Stated exercise: Please reproduce the PCIe hotplug message below word for word, beginning at the words "On Mon, Jul" and stopping after "PCIe hotplug support?".

Text shown:
From owner-freebsd-current@FreeBSD.ORG  Tue Jul 24 17:51:18 2012
Return-Path: <owner-freebsd-current@FreeBSD.ORG>
Delivered-To: current@freebsd.org
Received: from mx1.freebsd.org (mx1.freebsd.org [69.147.83.52])
	by hub.freebsd.org (Postfix) with ESMTP id A9E151065673;
	Tue, 24 Jul 2012 17:51:18 +0000 (UTC)
	(envelope-from gpalmer@freebsd.org)
Received: from noop.in-addr.com (mail.in-addr.com [IPv6:2001:470:8:162::1])
	by mx1.freebsd.org (Postfix) with ESMTP id 700C88FC0A;
	Tue, 24 Jul 2012 17:51:18 +0000 (UTC)
Received: from gjp by noop.in-addr.com with local (Exim 4.77 (FreeBSD))
	(envelope-from <gpalmer@freebsd.org>)
	id 1StjGG-0002bg-Tr; Tue, 24 Jul 2012 13:51:08 -0400
Date: Tue, 24 Jul 2012 13:51:08 -0400
From: Gary Palmer <gpalmer@freebsd.org>
To: Julian Elischer <julian@freebsd.org>
Message-ID: <20120724175108.GC19321@in-addr.com>
References: <500A0E24.80101@freebsd.org>
	<EABF0570-55F1-4758-B0FF-62561FFAC4EF@samsco.org>
	<20120722231234.6f748d05@kan.dyndns.org>
	<F1592617-FBD9-4D2A-80DA-BC8CF5D96F87@bsdimp.com>
	<500D010A.5080808@freebsd.org>
Mime-Version: 1.0
Content-Type: text/plain; charset=us-ascii
Content-Disposition: inline
In-Reply-To: <500D010A.5080808@freebsd.org>
X-SA-Exim-Connect-IP: <locally generated>
X-SA-Exim-Mail-From: gpalmer@freebsd.org
X-SA-Exim-Scanned: No (on noop.in-addr.com); SAEximRunCond expanded to false
Cc: FreeBSD Current <current@freebsd.org>, Warner Losh <imp@bsdimp.com>
Subject: Re: PCIe hotplug
X-BeenThere: freebsd-current@freebsd.org
X-Mailman-Version: 2.1.5
Precedence: list
List-Id: Discussions about the use of FreeBSD-current
	<freebsd-current.freebsd.org>
List-Unsubscribe: <http://lists.freebsd.org/mailman/listinfo/freebsd-current>, 
	<mailto:freebsd-current-request@freebsd.org?subject=unsubscribe>
List-Archive: <http://lists.freebsd.org/pipermail/freebsd-current>
List-Post: <mailto:freebsd-current@freebsd.org>
List-Help: <mailto:freebsd-current-request@freebsd.org?subject=help>
List-Subscribe: <http://lists.freebsd.org/mailman/listinfo/freebsd-current>,
	<mailto:freebsd-current-request@freebsd.org?subject=subscribe>
X-List-Received-Date: Tue, 24 Jul 2012 17:51:18 -0000

On Mon, Jul 23, 2012 at 12:45:14AM -0700, Julian Elischer wrote:
> On 7/22/12 9:11 PM, Warner Losh wrote:
> >On Jul 22, 2012, at 9:12 PM, Alexander Kabaev wrote:
> >
> >>On Sun, 22 Jul 2012 20:22:33 -0600
> >>Scott Long <scottl@samsco.org> wrote:
> >>
> >>>On Jul 20, 2012, at 8:04 PM, Julian Elischer wrote:
> >>>
> >>>>Is anyone looking at PCIe hotplug support?
> >>>>
> >>>>I'm especially interested if anyone has a strategy for device
> >>>>re-insertion and reassociating the reinserted device with its old
> >>>>device_t so that it gets the same unit number.. (assumes access to
> >>>>a serial number or similar) Even if it is put back into a different
> >>>>slot.

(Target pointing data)
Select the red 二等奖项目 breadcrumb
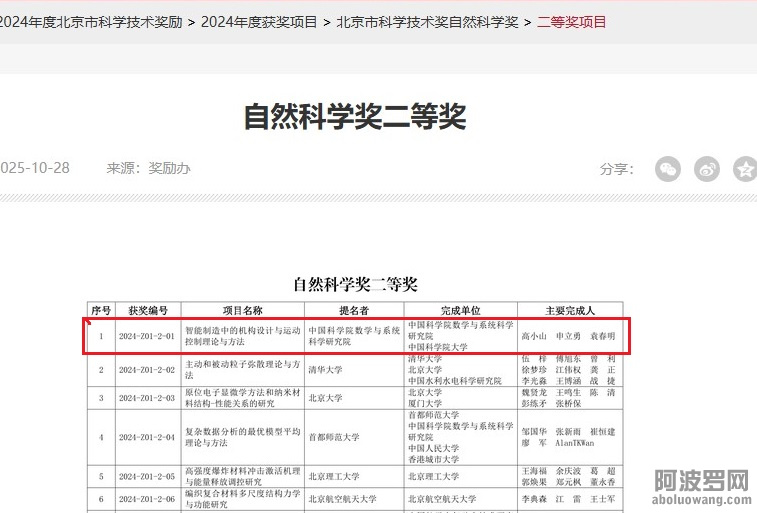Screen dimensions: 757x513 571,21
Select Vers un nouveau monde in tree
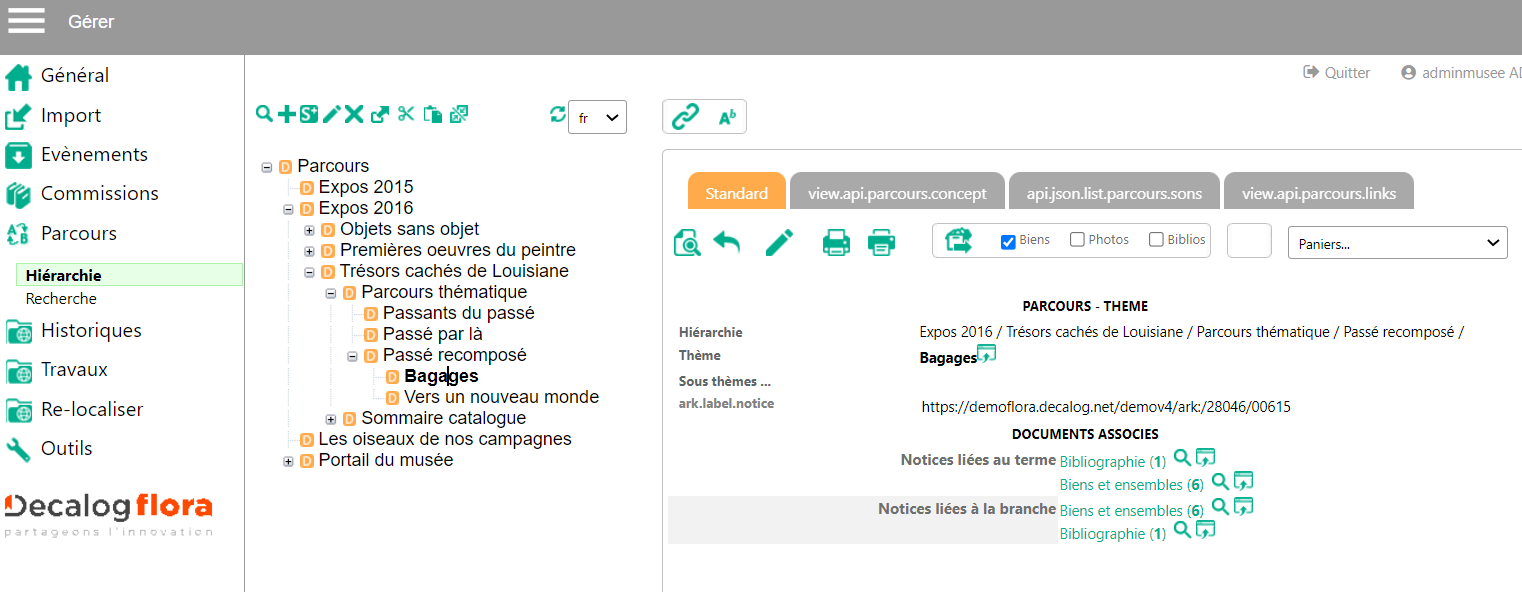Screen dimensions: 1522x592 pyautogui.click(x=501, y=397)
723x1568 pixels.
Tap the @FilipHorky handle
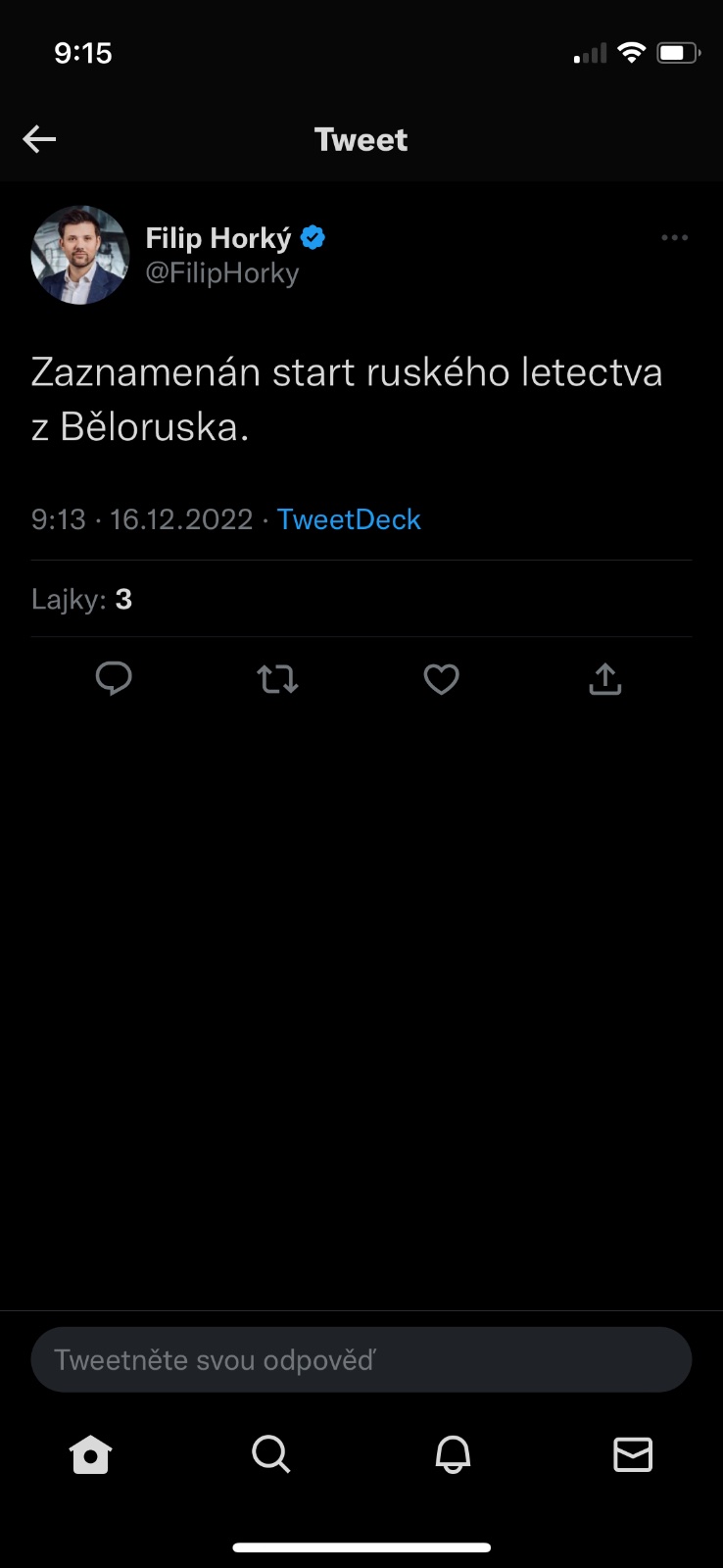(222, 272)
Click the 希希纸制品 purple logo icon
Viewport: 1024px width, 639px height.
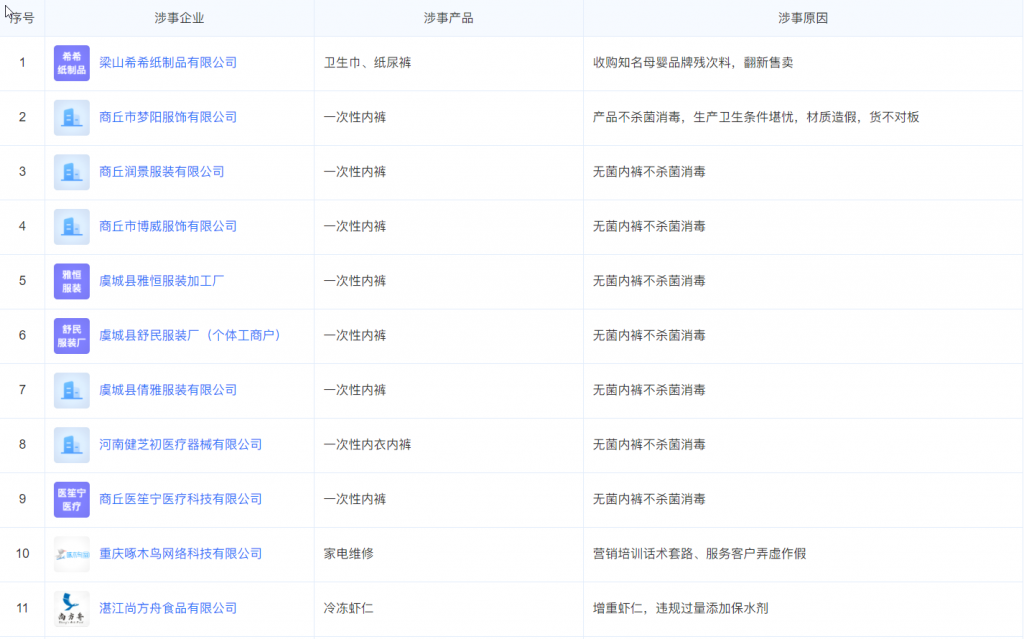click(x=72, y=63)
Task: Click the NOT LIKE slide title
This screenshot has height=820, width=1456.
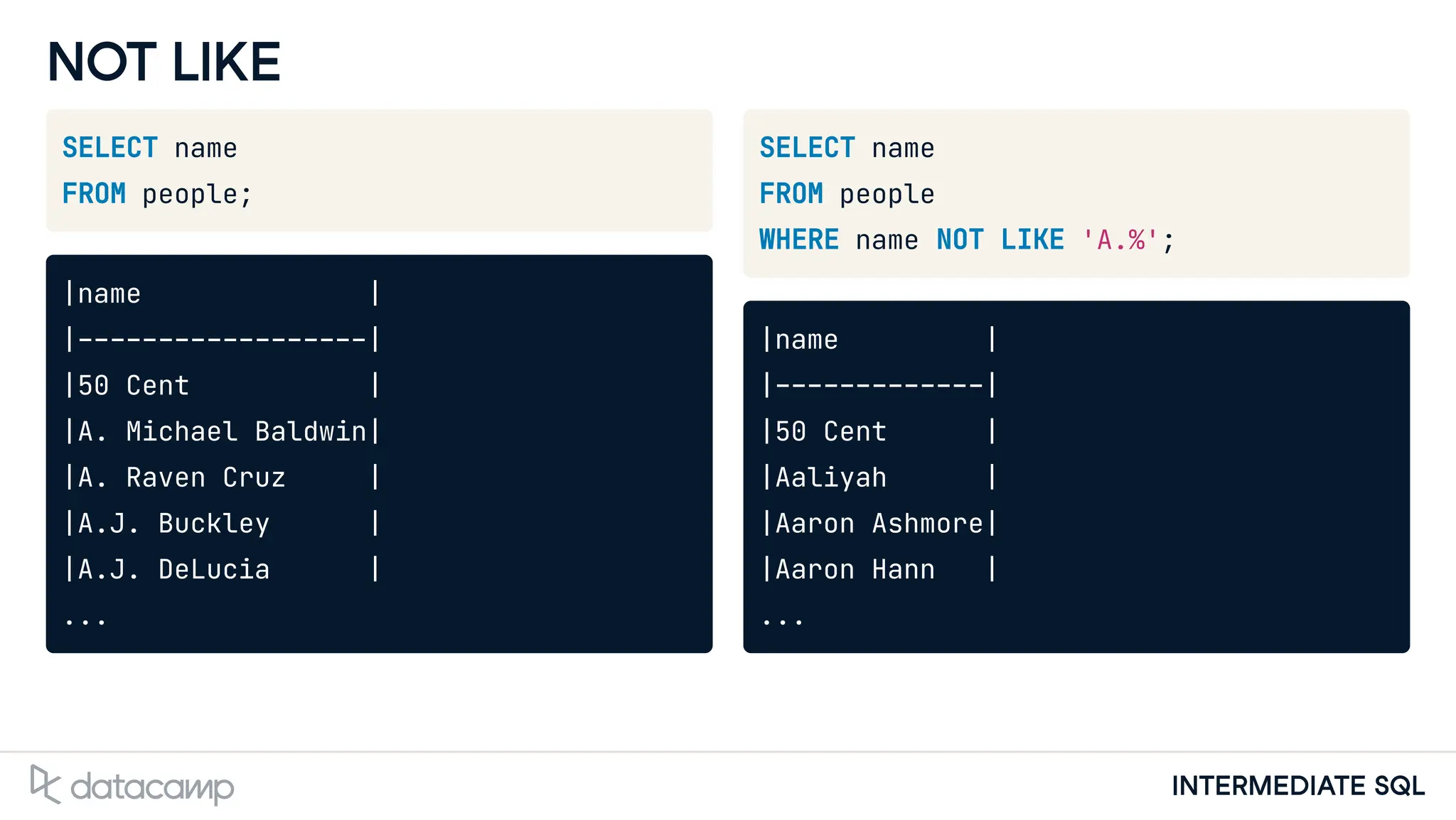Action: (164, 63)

Result of the exercise:
On Mon, Jul 23, 2012 at 12:45:14AM -0700, Julian Elischer wrote:
> On 7/22/12 9:11 PM, Warner Losh wrote:
> >On Jul 22, 2012, at 9:12 PM, Alexander Kabaev wrote:
> >
> >>On Sun, 22 Jul 2012 20:22:33 -0600
> >>Scott Long <scottl@samsco.org> wrote:
> >>
> >>>On Jul 20, 2012, at 8:04 PM, Julian Elischer wrote:
> >>>
> >>>>Is anyone looking at PCIe hotplug support?